## Tarefa A
No texto sobre a Inconfidência Mineira, em quem a República Positivista encontrou a figura do herói?
## Tarefa B
Repita o trecho do texto sobre a Inconfidência Mineira que vai de "Em sua base" até "e de nacionalidade.", inclusive.
------ Texto fornecido
O  (de)EFEITO da Conjuração Setecentista Mineira
 


A Conjuração ou Inconfidência Mineira teve pouco efeito prático. Não passou de idealizações e discussões. Serviu sim à maneira ‘simbolista’ de um grande movimento que pensou as ideias Iluministas no Brasil e as fizeram sentir à moda romântica.
 
Foi um movimento mais significativo que prático e não podemos levantar conjecturas sobre suas possibilidades como alerta Tôrres:
“...não podemos discutir se possuía ou não resultados prováveis. O condicional não interessa à História; importa considerar o que efetivamente ocorreu.”¹
Levantar conjecturas sobre possibilidades é um erro crasso cometido por leigos que não têm formação  historiográfica e vivem dizendo asneiras tal qual esta:  “se tivesse acontecido assim seria assado”. A história não se faz disto e sim do acontecido nu e cru. Outro erro é analisar o que ocorreu com a visão do modo como acontecem os processos históricos, com licença da redundância, da contemporaneidade imediata – isto é anacronismo.
 
Em sua base de importância, de significados, está o fato de que este movimento mineiro do século 18 ofereceu à República Positivista, que se instalaria um século depois, a figura do herói na pessoa daquele que recebera a culpa, Joaquim José da Silva Xavier. Transformado em mártir, pintado a semelhança de Jesus Cristo teria sua imagem impressa e propagada como exemplo de dedicação brasileira e de nacionalidade.
 
Se o atual século 21 é marcado pela globalização, os precedentes 19 e 21 se pautaram no Nacionalismo.  E “esta consciência moderna de nacionalidade madrugou no Brasil graças à Inconfidência”², pois ela projetou o Estado Nacional Brasileiro.
------------
------ Conteúdo dos dados
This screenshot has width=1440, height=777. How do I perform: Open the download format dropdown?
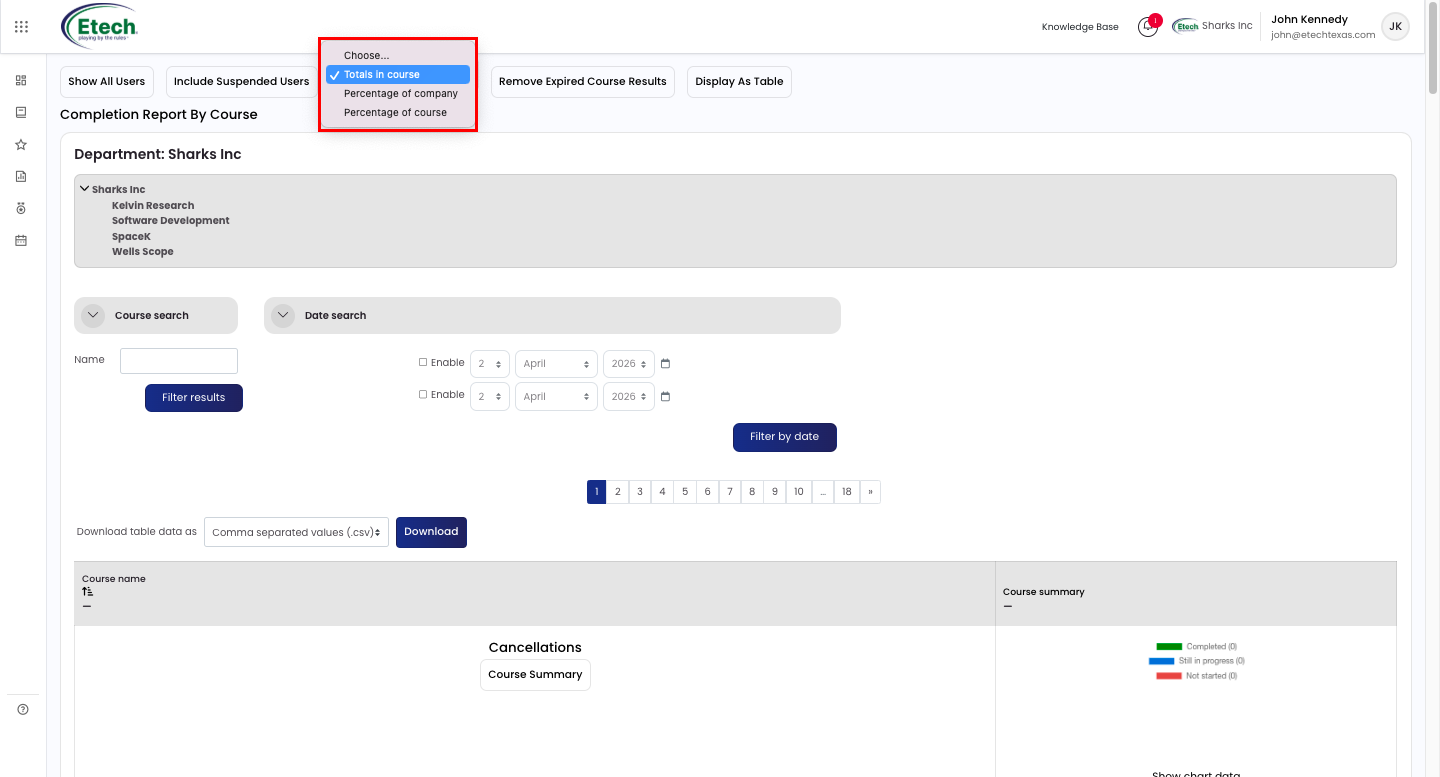(x=296, y=532)
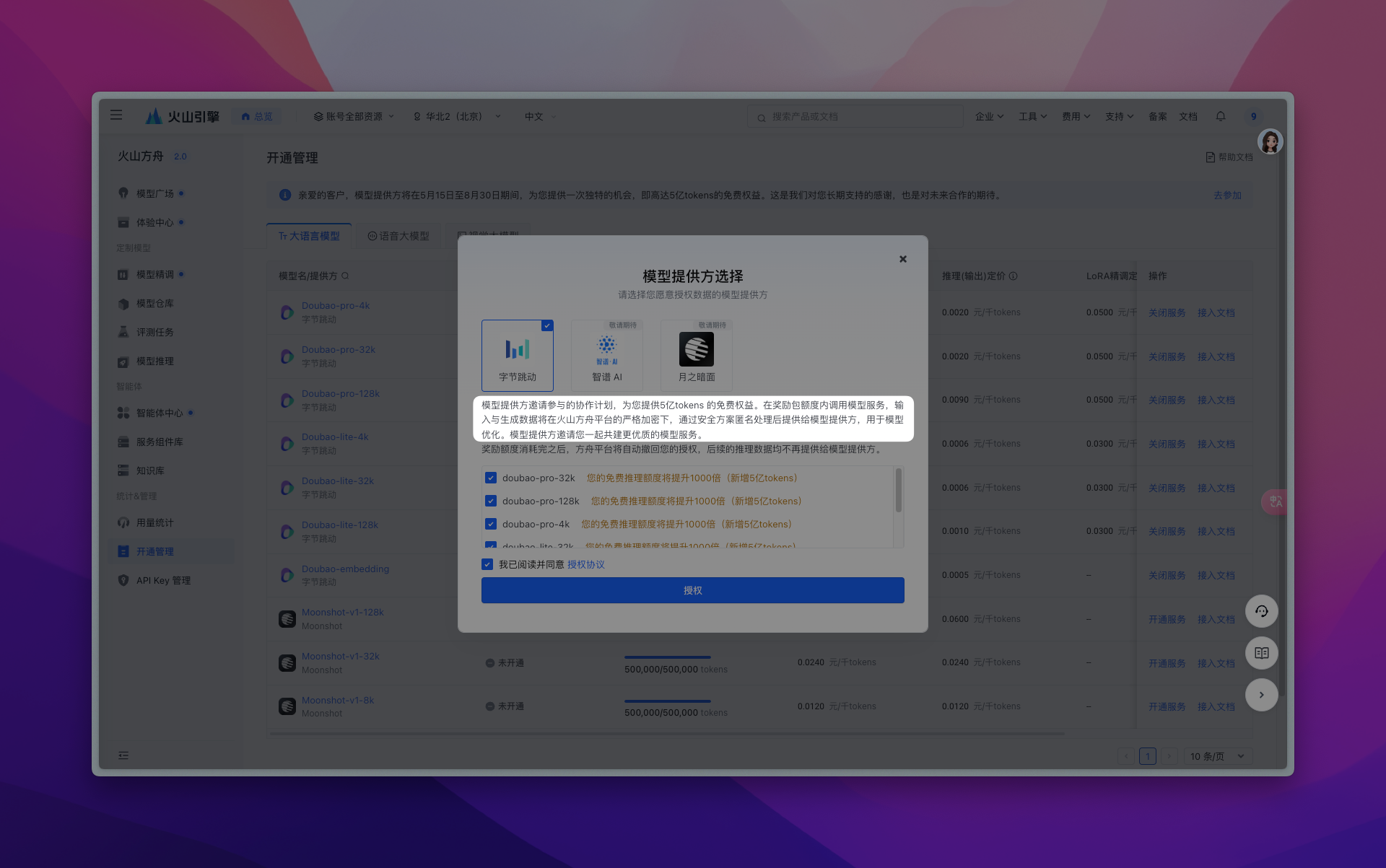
------------
## Resposta A
Em Joaquim José da Silva Xavier, aquele que recebera a culpa.

## Resposta B
Em sua base de importância, de significados, está o fato de que este movimento mineiro do século 18 ofereceu à República Positivista, que se instalaria um século depois, a figura do herói na pessoa daquele que recebera a culpa, Joaquim José da Silva Xavier. Transformado em mártir, pintado a semelhança de Jesus Cristo teria sua imagem impressa e propagada como exemplo de dedicação brasileira e de nacionalidade.